O discurso sobre o uso dos corpos femininos e seus prazeres, imposto de cima para baixo, sobretudo a partir do século XVII, expressa-se através de uma apologia que lisonjeia a mulher para melhor submetê-la. A Reforma protestante e a Contra-Reforma católica, introduzindo mais austeridade nos costumes, dão o tom severo dos discursos, e a mulher torna-se o alvo preferido dos pregadores que subiam ao púlpito para acusá-la de luxúria. Com origem no Gênesis, o mito da mulher voluptuosa e perversa atravessa com momentos de exaltação os primeiros séculos do cristianismo até o século XVII, período da fulminação eclesiástica contra o sexo.

Uma abundante produção de “panegíricos” (obras elogiosas) encobria o pretexto de melhor domesticar a mulher dentro do casamento, e para tal fim se fazia necessário eleger um modelo feminino de corpo obediente e recatado, e carnes tristes. Para louvar esta mulher, determinava-se com clareza o seu avesso: “... as que estão sujeitas e muito apegadas a seus sentidos...” na descrição do pregador frei Antonio de Pádua, em 1783. Nestas, um manual de confissão de 1794 há de admoestar”... “o vão, o supérfluo, o desavergonhado adorno... seus enfeites enganosos, seus unguentos olorosos e outros mil embeiecos e embustes que usam para chamar atenção dos homens”. Queixando-se do que considera “provocação intolerável”, o confessor Manuel de Ar- ceniaga segue condenando “a nudez dos peitos... e as desculpas que aparentam cobri-los com gazes e panos transparentes, porque não os ocultam nem cobrem, antes com estes enganos artificiosos,, provocam, atraem e chamam mais atenção”. A necessidade de recato é uma regra. “Se alguma mulher se fardar com alvaiade ou outro enfeite para agradar a outros que não seu marido, imponha-se-lhe três anos de penitência”, declara ainda Arceniaga. Além de perseguir a exibição de “seios e tetas”, que a Reforma irá associar à piostiiuição, a Igreja vai ao encalço da ostentação dos pés femininos, pois que “espicaçavam os aguilhões da carne”.

“Que mulher nenhuma vá às igrejas de saia tão alta que lhe apareçam os artelhos dos pés e com as saias à maneira de degraus de sepultura aparecendo a mais inferior, nova moda que com escândalo de toda a modéstia e honestidade tem introduzido o demônio”, reza a carta pastoral de D. Antonio de Toledo em 1773.

Deseja-se fechar a mulher na armadura da aparência para que ela não seja a imagem falaciosa de si mesma. A este modelo de desordem sensual contrapõe-se a necessidade de recato que deve ser obedecida mesmo à força.

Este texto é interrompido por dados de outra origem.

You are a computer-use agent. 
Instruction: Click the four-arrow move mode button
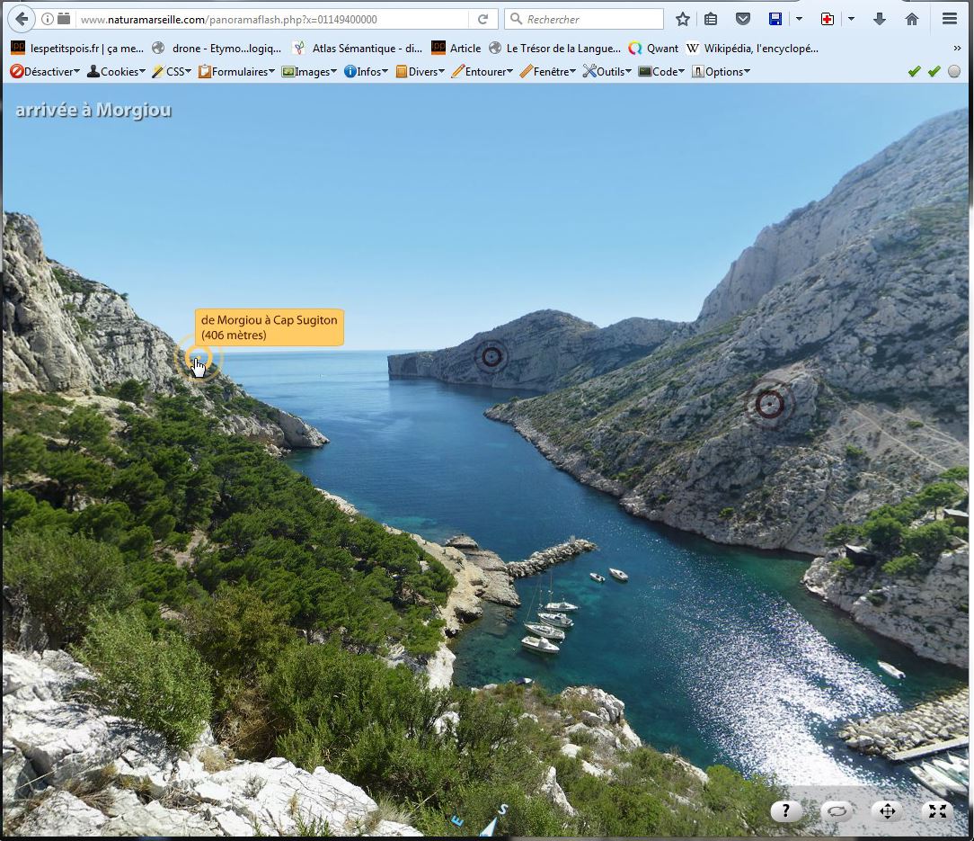point(887,811)
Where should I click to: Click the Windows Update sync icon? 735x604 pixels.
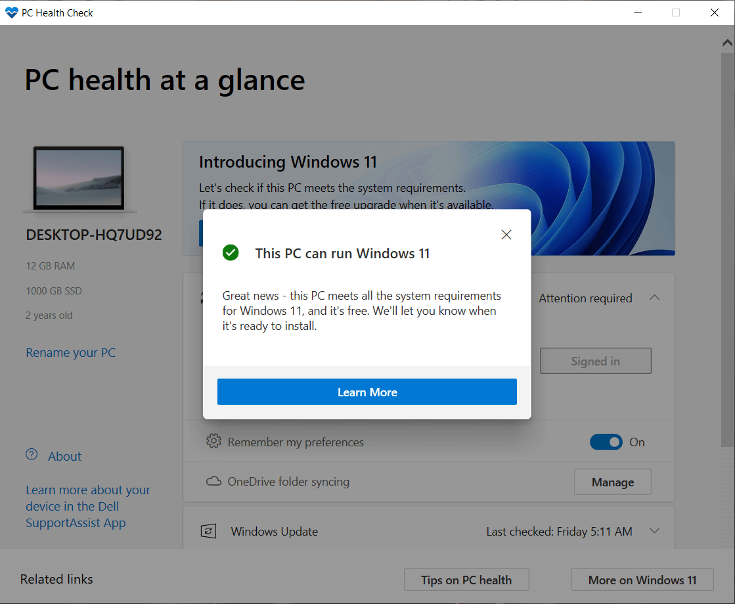209,530
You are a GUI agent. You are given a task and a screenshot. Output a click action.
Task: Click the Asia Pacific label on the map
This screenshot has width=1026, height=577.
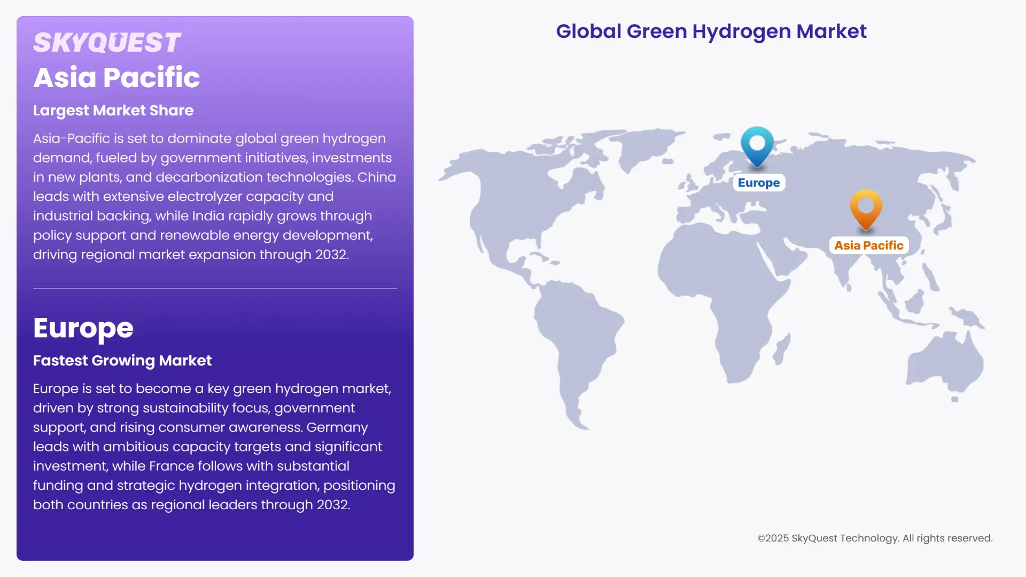click(x=869, y=245)
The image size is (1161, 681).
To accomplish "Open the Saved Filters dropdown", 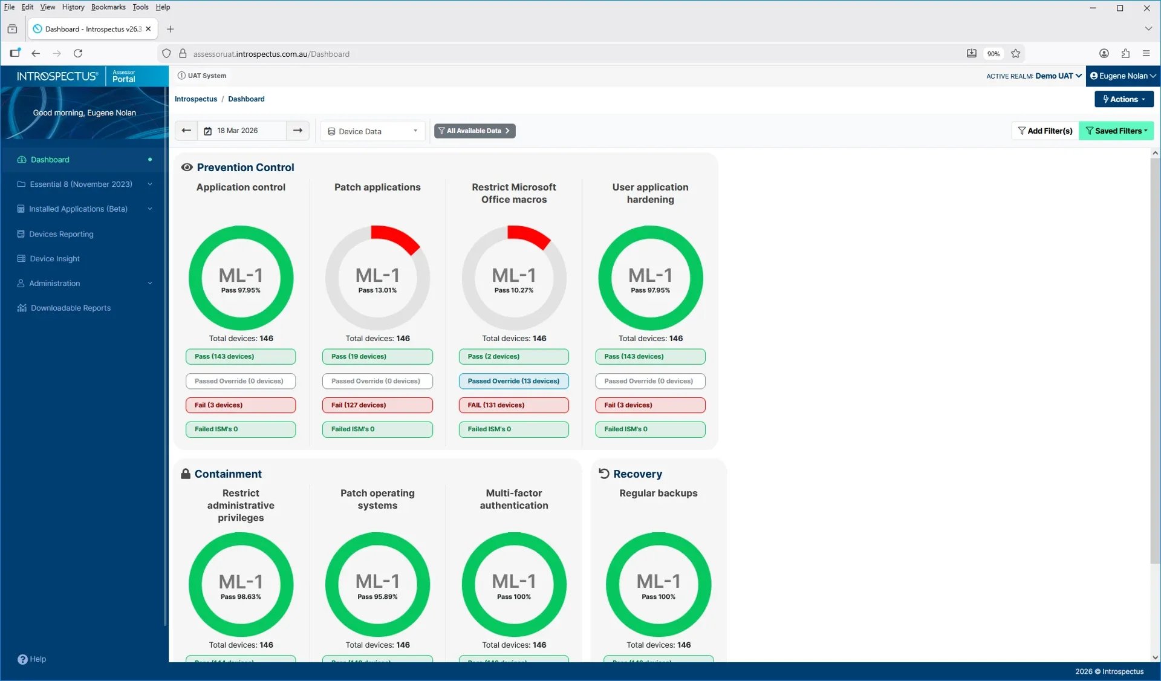I will tap(1116, 131).
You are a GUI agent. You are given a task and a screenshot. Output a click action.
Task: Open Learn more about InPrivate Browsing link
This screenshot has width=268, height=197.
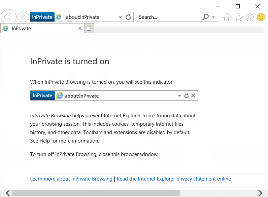[71, 179]
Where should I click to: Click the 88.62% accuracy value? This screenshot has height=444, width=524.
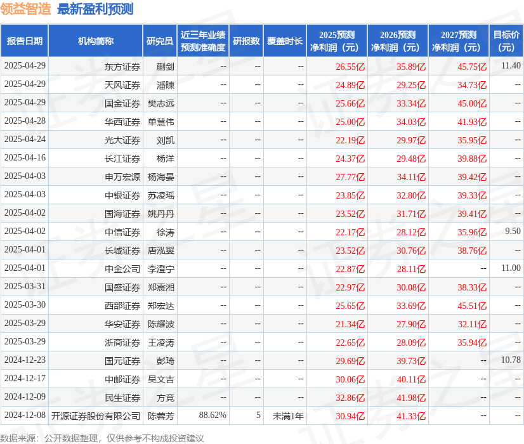pyautogui.click(x=213, y=416)
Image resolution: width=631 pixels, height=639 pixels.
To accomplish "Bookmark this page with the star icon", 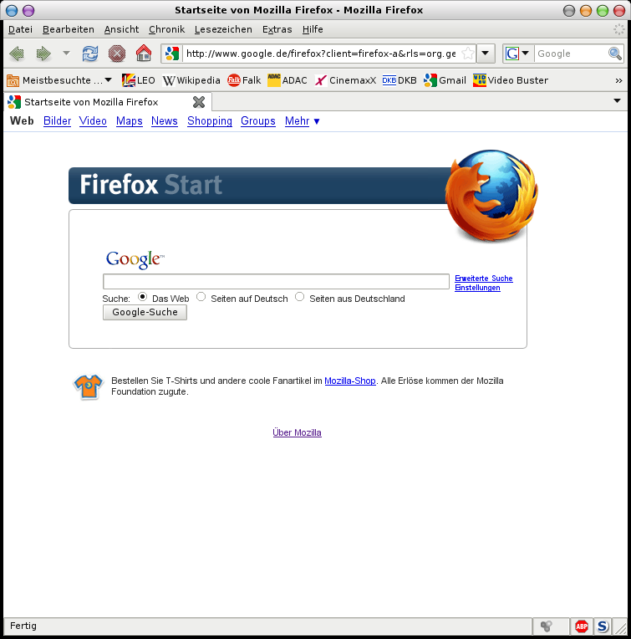I will coord(468,54).
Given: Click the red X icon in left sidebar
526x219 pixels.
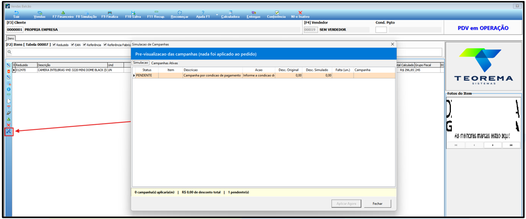Looking at the screenshot, I should (9, 125).
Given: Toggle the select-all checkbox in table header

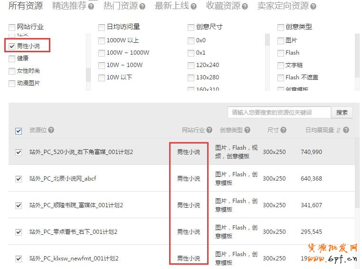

Num processo paulista de divórcio em 1756, o juiz aconselha ao marido: “Fazendo a mulher o contrário de amar e respeitar o marido é permitido a este reger e aconselhar sua mulher, e ainda castigá-la moderadamente se merece...” Se o castigo não for humano ministrado pelo marido, ele será divino.

A mulher que deseja escapar aos castigos celestiais ou temporais deve estar enquadrada no casamento, e nele “... deve estar sujeita ao seu marido... deve reverenciar-lhe, querer-lhe e obsequiar-lhe. Deve inclinar-se ao séquito da virtude e com seu exemplo e paciência ganhá-lo para Deus. Não deve fazer coisa alguma sem seu conselho. Deve abster-se de pompas e gastos supérfluos e usar de vestido honesto conforme seu estado e condição de cristã”. (Manuel de Arceniaga).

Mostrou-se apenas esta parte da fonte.